▶ EXERCISE GOAL
Return the following data exactly, with all pictures left out.

▶ RECORDS FOR THE TASK
──────
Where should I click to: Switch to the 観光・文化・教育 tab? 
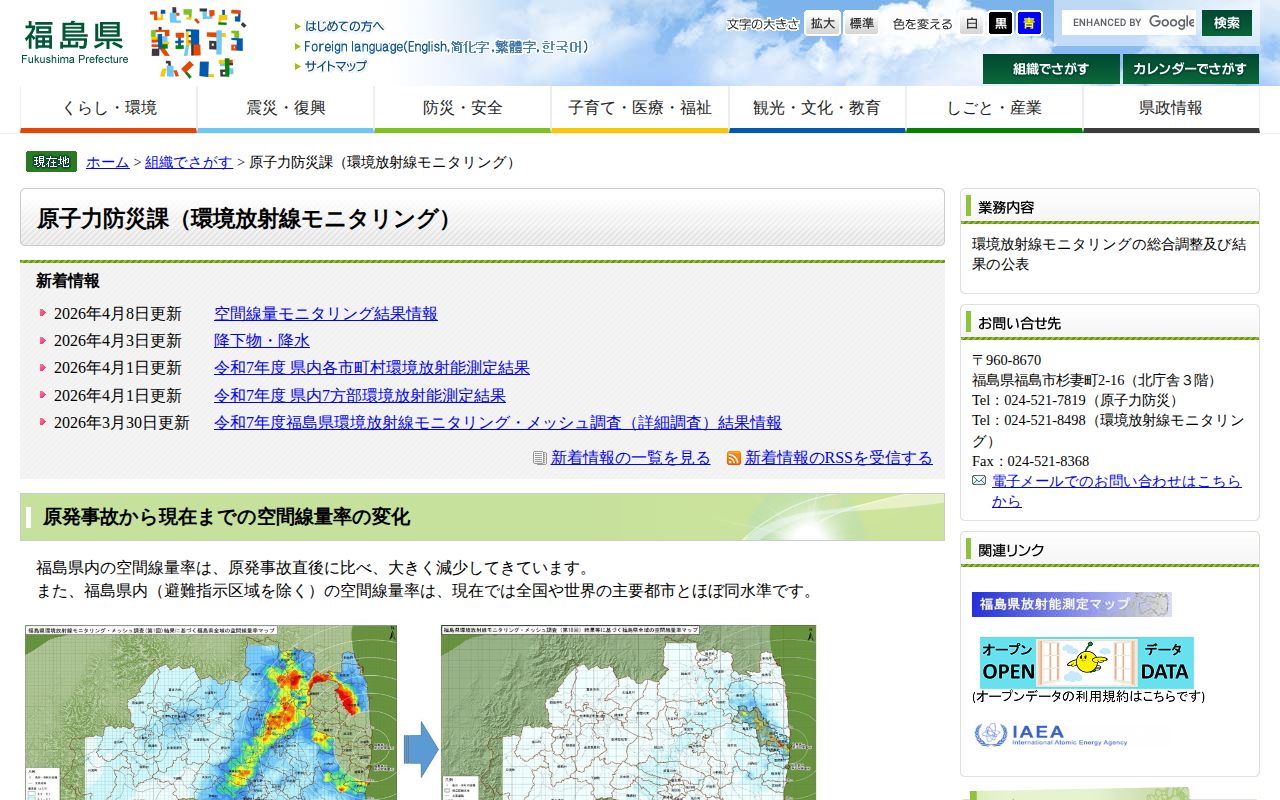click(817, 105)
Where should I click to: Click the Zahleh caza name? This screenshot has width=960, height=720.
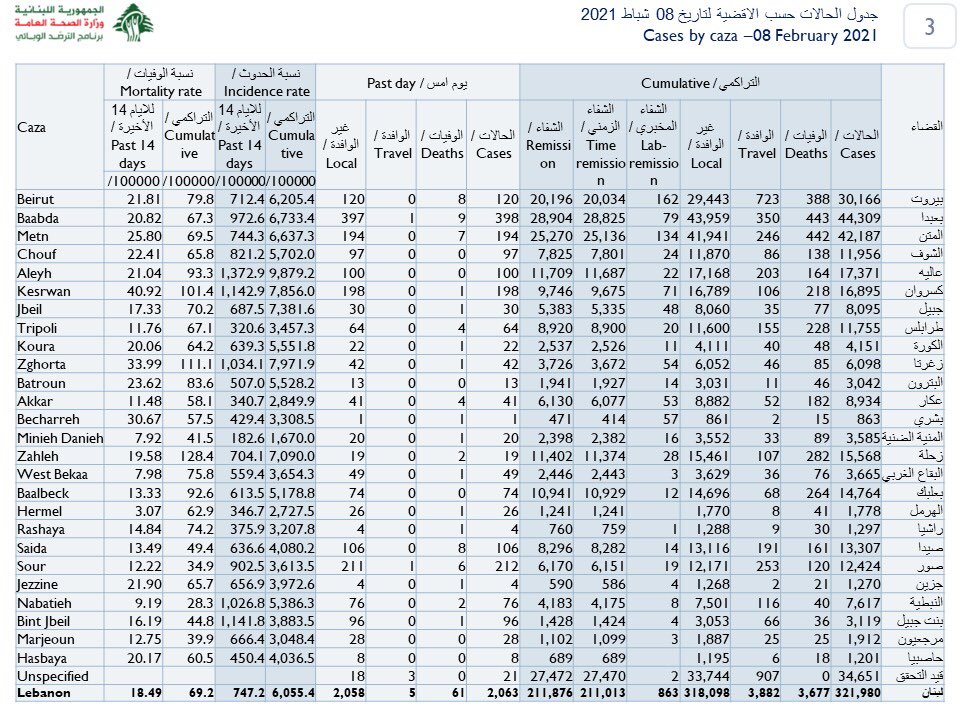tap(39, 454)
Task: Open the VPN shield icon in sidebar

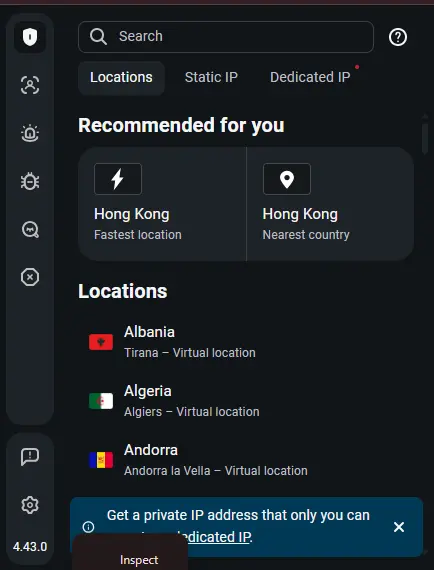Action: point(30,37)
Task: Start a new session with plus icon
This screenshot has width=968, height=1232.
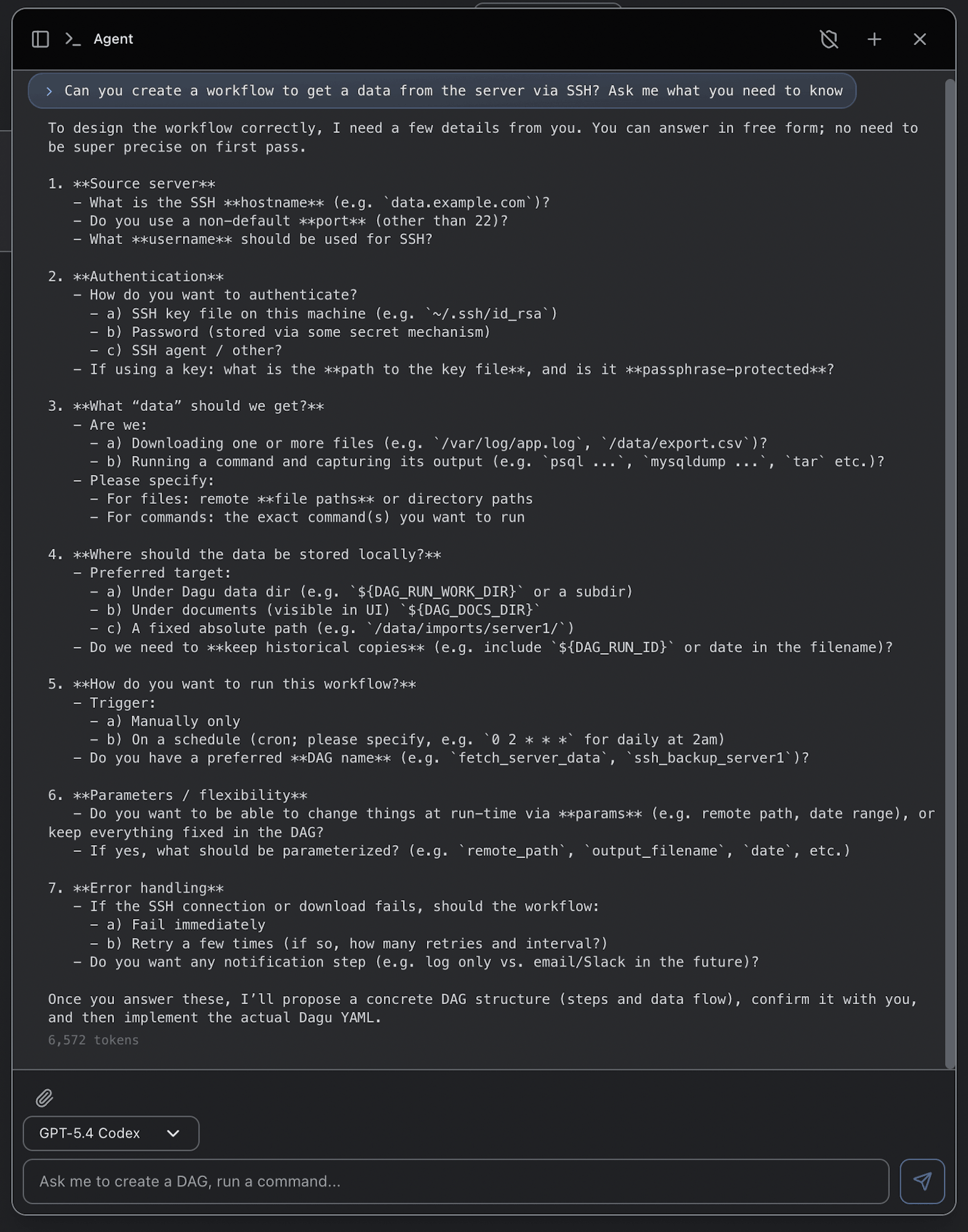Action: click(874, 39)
──────
▶ SOLUTION TO THE EXERCISE
Where should I click to: Switch to the 観光・文化・教育 tab? 
click(817, 105)
Where should I click to: Click the Zahleh caza name? This screenshot has width=960, height=720.
tap(39, 454)
Task: Open the VPN shield icon in sidebar

Action: point(30,37)
Task: Start a new session with plus icon
This screenshot has width=968, height=1232.
Action: click(874, 39)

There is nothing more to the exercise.